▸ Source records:
______
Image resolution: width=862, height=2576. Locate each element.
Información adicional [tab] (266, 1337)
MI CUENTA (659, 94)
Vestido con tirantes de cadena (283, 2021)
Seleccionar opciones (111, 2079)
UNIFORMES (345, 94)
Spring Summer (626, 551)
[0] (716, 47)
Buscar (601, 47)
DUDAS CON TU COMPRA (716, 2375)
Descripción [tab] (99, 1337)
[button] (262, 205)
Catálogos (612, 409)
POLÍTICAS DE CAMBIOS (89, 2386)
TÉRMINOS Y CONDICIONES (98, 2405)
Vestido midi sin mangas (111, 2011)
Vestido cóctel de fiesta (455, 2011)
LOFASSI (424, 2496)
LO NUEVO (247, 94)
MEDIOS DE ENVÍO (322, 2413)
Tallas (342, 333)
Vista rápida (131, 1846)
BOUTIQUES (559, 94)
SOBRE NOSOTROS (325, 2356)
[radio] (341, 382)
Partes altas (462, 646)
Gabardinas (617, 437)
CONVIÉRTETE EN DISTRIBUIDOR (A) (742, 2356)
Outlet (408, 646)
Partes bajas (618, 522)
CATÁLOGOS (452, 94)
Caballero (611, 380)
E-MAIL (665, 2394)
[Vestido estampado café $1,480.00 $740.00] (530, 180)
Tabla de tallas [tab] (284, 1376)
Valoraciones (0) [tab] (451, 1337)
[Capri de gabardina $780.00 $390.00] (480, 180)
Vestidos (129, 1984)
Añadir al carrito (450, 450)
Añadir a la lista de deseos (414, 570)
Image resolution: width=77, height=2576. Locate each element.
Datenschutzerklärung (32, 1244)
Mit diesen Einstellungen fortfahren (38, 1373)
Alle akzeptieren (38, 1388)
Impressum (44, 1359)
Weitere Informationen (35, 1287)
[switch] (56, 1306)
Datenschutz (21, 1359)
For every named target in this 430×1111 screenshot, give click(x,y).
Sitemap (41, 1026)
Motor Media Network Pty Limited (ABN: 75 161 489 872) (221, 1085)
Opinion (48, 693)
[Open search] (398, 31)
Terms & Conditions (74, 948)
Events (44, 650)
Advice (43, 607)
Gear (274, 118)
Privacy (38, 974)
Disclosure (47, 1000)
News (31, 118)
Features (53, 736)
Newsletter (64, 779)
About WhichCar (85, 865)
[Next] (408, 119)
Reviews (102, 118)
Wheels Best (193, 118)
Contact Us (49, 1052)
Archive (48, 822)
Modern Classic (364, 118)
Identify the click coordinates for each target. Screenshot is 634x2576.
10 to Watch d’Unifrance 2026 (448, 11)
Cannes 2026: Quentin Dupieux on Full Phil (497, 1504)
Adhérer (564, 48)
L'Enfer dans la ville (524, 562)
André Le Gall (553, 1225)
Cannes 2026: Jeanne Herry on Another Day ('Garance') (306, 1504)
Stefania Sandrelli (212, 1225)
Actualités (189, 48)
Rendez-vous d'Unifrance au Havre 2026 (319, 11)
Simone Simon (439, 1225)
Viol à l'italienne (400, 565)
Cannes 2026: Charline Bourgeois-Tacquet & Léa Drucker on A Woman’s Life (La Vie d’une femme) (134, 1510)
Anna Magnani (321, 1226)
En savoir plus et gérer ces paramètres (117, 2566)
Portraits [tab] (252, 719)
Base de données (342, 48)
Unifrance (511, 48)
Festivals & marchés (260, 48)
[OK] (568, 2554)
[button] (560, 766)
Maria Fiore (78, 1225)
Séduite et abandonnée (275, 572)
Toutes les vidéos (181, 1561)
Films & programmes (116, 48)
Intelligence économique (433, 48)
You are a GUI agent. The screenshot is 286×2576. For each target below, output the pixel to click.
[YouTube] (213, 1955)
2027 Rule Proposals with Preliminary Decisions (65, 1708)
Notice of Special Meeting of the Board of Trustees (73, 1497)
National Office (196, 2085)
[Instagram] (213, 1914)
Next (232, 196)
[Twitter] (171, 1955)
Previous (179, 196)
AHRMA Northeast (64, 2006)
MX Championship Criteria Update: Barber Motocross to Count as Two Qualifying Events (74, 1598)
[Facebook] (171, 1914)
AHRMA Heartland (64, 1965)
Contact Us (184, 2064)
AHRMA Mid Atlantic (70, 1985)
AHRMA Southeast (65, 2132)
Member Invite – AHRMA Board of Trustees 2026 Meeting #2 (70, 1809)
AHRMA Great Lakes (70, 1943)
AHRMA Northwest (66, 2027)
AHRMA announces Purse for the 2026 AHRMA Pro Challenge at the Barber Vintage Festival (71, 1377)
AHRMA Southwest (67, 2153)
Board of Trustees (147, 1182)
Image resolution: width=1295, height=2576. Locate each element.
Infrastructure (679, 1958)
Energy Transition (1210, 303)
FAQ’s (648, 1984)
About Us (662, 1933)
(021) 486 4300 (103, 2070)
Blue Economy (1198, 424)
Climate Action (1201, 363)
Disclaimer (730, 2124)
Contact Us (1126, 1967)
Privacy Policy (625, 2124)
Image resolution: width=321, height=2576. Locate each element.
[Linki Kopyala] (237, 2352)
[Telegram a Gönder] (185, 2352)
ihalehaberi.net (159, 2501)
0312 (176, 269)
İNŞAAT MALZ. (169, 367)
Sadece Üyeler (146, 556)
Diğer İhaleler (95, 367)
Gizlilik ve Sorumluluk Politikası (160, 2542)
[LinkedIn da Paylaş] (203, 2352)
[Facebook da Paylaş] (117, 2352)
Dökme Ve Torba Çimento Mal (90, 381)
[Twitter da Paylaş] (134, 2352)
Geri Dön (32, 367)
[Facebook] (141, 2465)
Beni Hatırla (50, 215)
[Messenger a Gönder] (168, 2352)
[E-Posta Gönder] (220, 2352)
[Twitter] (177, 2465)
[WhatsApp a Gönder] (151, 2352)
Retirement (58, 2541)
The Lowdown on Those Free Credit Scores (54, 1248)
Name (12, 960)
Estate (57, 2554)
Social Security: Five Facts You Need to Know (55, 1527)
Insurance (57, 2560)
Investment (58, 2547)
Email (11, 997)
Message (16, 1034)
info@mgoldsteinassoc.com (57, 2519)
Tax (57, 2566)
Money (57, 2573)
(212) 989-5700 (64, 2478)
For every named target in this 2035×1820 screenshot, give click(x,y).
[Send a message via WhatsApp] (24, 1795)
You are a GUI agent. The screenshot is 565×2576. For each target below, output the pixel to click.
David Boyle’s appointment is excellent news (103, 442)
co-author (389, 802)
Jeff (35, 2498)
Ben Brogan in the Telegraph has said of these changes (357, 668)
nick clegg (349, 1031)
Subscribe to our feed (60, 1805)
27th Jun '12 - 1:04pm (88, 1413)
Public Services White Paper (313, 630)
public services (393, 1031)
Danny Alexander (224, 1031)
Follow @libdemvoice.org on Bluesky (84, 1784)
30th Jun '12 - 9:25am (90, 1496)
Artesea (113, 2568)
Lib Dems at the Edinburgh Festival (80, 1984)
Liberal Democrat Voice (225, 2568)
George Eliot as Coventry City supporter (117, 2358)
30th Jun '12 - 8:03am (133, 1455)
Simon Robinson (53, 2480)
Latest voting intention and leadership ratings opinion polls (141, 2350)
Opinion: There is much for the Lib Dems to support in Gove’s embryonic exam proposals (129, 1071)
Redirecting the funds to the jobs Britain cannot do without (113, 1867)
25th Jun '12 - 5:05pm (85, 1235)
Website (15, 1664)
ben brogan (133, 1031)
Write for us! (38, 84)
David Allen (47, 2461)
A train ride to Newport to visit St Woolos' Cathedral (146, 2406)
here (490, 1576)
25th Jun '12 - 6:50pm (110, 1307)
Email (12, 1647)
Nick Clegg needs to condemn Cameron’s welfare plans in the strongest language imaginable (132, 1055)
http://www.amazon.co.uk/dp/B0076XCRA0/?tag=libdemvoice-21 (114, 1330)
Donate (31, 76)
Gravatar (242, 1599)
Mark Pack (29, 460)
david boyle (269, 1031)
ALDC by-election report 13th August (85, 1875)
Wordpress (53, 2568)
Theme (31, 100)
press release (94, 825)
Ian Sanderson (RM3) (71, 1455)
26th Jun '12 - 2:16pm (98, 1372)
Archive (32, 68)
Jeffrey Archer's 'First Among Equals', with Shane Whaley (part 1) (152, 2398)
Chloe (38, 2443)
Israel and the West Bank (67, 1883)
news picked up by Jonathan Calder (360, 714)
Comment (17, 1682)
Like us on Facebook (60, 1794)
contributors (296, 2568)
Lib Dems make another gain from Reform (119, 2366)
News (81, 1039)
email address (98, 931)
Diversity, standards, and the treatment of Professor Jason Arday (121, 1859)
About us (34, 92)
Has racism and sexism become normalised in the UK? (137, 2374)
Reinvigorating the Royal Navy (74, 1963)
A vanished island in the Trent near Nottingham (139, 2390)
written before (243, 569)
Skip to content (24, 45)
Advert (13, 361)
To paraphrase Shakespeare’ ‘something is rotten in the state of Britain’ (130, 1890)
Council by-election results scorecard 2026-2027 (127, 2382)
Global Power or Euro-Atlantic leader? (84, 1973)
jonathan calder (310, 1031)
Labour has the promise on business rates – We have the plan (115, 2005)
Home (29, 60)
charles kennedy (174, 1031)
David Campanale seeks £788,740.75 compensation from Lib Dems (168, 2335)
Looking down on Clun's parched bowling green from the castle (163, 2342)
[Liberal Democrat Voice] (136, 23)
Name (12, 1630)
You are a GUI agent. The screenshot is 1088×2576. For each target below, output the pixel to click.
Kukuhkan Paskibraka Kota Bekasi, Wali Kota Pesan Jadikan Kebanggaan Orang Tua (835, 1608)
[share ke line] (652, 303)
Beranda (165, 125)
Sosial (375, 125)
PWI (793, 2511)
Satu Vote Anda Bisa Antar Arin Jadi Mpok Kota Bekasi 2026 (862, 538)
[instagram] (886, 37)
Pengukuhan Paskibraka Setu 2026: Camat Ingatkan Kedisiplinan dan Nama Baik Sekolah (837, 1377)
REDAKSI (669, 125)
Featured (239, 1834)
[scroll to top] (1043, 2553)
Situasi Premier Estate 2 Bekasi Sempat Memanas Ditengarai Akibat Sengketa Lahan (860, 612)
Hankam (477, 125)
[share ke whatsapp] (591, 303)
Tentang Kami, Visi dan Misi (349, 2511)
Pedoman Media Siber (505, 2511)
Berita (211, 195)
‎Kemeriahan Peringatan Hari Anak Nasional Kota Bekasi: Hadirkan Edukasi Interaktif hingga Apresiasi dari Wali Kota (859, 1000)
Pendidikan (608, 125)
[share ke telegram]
______
▸ EXERCISE DIRECTIONS: Tally the lines of the data that hold the string "Locate". Answer with the number and nothing more.

▸ REPLY TO THE EXERCISE: 4